February 2019
Praise for The Bones of Winter Birds
Like “sunlight stroking the birds’ throats so it comes out as song,” Ann Fisher-Wirth’s graceful and sturdy lines unsettle the seemingly familiar. A writer of moral gravity, her distilled attentiveness presses against our all-too-common ambivalence and detachment from the ordinary world. Whether set in Mississippi, California, the Ozarks, or France, the poems in The Bones of Winter Birdsexhibit an abundance of compassion and civility. As Fisher-Wirth praises, laments, lets go, language salvages what might otherwise be missed. It’s with attentiveness and emotional poise that these poems lay everything bare. Despite fear and everyday darkness, “I think we are provided for” she reminds us, a consolation for which I am grateful. This is a beautiful book.
—Shara Lessley
Ann Fisher-Wirth is the author of five previous collections of poetry. Her fifth book, Mississippi, is a poetry/photography collaboration with Maude Schuyler Clay (Wings Press 2018). With Laura-Gray Street, she co-edited The Ecopoetry Anthology (Trinity UP, 2013). Her work appears in such journals as Prairie Schooner, diode, and Valparaiso Poetry Review. Her awards include two Mississippi Arts Commission fellowships and the Mississippi Institute of Arts and Letters Poetry Award.
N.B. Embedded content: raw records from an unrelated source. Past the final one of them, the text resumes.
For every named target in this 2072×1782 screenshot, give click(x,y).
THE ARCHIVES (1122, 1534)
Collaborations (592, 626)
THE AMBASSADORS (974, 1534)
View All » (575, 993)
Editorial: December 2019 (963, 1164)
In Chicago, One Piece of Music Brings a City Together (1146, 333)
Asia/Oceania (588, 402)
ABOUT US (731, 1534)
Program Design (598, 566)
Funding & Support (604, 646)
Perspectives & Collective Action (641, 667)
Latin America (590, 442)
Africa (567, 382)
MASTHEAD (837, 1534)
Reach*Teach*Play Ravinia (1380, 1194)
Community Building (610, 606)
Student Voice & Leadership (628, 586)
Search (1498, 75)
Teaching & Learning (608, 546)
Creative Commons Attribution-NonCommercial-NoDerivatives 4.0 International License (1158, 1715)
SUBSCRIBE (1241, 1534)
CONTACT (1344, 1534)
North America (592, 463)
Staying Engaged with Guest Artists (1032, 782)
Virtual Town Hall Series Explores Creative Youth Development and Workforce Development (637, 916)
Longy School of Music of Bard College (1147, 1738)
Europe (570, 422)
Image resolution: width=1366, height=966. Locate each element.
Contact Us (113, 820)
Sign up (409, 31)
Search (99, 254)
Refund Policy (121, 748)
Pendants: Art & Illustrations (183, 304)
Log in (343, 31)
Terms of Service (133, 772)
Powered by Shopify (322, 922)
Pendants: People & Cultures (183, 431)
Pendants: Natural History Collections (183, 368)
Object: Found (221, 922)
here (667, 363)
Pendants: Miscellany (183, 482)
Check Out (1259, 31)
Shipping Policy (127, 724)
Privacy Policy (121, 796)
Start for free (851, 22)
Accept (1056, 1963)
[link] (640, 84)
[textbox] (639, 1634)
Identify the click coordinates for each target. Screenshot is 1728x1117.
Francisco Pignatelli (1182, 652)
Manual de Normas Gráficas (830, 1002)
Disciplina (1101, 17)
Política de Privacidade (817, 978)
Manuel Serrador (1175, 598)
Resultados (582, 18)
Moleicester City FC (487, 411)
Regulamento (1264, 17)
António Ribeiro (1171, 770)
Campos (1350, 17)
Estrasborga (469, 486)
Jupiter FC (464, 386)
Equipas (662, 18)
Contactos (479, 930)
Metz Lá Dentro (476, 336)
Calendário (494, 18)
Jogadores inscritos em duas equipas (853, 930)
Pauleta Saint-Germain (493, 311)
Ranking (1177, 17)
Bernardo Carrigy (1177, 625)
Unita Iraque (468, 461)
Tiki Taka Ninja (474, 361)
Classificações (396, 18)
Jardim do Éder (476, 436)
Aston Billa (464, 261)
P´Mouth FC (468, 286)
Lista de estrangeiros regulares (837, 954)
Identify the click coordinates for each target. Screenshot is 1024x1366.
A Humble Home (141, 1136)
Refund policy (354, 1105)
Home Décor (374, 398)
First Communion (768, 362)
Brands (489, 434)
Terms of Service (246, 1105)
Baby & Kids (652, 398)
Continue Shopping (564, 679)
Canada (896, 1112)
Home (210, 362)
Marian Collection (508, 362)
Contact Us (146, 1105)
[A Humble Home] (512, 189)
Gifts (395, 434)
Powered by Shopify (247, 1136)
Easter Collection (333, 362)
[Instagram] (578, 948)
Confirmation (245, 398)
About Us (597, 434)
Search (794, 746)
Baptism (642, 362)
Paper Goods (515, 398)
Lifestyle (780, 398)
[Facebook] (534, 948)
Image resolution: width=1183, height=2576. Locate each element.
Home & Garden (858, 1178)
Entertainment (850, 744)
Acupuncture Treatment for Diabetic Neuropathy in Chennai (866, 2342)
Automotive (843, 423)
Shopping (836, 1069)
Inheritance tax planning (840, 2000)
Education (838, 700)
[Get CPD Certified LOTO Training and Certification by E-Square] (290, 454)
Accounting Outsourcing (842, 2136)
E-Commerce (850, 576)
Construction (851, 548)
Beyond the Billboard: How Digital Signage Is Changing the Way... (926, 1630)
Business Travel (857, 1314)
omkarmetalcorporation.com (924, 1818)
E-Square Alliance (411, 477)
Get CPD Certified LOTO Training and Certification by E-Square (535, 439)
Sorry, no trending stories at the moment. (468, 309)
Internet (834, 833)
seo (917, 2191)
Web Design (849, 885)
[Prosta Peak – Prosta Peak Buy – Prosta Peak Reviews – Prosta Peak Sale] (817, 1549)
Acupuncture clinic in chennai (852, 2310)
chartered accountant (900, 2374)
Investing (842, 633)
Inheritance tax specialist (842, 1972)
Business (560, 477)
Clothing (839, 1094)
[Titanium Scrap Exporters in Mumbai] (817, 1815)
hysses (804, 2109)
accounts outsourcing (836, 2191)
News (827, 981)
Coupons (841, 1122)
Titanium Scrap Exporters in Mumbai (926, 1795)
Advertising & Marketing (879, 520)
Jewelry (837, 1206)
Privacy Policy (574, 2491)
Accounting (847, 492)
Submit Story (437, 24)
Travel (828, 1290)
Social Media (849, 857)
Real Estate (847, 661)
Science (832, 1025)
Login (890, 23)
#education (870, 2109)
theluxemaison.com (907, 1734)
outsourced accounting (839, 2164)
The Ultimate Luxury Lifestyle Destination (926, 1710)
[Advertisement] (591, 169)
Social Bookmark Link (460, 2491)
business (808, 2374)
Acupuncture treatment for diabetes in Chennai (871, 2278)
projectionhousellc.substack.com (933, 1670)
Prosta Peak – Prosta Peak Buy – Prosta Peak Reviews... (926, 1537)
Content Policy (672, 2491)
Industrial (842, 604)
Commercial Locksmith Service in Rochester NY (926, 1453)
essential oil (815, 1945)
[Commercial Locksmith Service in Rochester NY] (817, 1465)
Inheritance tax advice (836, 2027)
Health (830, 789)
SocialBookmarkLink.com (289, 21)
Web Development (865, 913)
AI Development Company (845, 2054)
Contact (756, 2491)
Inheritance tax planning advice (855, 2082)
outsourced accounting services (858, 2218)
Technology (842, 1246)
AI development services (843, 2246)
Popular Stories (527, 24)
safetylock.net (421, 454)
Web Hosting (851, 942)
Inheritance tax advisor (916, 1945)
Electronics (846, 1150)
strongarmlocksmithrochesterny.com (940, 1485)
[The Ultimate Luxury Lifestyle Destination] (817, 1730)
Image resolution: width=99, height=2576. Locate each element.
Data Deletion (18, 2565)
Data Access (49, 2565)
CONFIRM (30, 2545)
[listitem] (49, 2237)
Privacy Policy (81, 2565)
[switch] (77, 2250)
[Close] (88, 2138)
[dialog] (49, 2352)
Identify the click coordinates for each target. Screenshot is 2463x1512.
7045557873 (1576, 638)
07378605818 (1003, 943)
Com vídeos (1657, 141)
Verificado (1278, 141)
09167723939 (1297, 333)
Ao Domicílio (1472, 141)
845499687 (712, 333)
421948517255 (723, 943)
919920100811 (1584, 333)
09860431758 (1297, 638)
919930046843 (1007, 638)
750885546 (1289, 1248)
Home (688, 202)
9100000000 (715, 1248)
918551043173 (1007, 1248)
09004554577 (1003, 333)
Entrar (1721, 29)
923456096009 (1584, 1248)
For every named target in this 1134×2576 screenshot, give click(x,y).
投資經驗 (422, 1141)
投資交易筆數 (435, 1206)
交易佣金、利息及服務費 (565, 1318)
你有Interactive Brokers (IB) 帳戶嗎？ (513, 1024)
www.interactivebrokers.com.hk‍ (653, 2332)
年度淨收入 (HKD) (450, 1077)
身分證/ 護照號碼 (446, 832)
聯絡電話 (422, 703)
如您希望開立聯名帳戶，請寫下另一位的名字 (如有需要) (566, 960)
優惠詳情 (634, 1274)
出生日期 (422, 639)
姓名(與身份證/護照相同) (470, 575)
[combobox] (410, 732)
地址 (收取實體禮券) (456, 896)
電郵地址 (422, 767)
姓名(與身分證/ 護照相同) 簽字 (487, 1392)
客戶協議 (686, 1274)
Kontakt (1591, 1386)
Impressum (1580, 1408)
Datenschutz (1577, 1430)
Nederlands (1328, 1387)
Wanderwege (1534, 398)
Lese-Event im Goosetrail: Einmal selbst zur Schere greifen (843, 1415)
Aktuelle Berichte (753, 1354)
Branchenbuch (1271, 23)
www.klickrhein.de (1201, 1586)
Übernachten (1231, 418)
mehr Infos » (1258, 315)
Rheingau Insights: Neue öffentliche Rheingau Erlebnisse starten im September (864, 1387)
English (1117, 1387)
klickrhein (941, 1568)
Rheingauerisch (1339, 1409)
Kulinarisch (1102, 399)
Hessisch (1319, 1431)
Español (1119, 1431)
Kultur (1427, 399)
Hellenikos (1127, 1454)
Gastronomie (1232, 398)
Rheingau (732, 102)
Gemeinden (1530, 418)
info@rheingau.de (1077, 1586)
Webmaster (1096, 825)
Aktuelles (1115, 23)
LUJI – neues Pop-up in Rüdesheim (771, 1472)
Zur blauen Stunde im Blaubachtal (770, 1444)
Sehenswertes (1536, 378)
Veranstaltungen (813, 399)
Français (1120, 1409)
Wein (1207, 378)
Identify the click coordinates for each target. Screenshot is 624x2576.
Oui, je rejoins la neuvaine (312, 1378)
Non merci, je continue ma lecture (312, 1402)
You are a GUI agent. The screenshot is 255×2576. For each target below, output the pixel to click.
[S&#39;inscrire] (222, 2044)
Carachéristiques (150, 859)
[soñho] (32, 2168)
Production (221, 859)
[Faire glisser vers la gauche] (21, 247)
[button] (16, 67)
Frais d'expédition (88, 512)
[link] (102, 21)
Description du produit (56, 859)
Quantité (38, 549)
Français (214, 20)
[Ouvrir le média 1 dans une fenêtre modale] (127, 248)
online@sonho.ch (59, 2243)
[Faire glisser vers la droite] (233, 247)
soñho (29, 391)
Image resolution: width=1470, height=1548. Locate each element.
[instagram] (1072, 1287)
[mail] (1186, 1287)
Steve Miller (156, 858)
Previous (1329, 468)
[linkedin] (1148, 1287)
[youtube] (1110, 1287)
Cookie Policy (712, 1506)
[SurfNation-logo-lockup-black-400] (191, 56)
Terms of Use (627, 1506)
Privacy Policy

She was also awarded a 1994-1995 Fulbright to Fribourg, Switzerland, and was 2002-2003 Fulbright Distinguished Chair of American Studies at Uppsala, Sweden. She has had residencies at Djerassi, Hedgebrook, Mesa Refuge, and CAMAC in France, and was the 2017 Anne Spencer Poet in Residence at Randolph College. A senior Black Earth Institute fellow and member of the board, she teaches and directs the Environmental Studies minor at the University of Mississippi, and also teaches yoga in Oxford, Mississippi.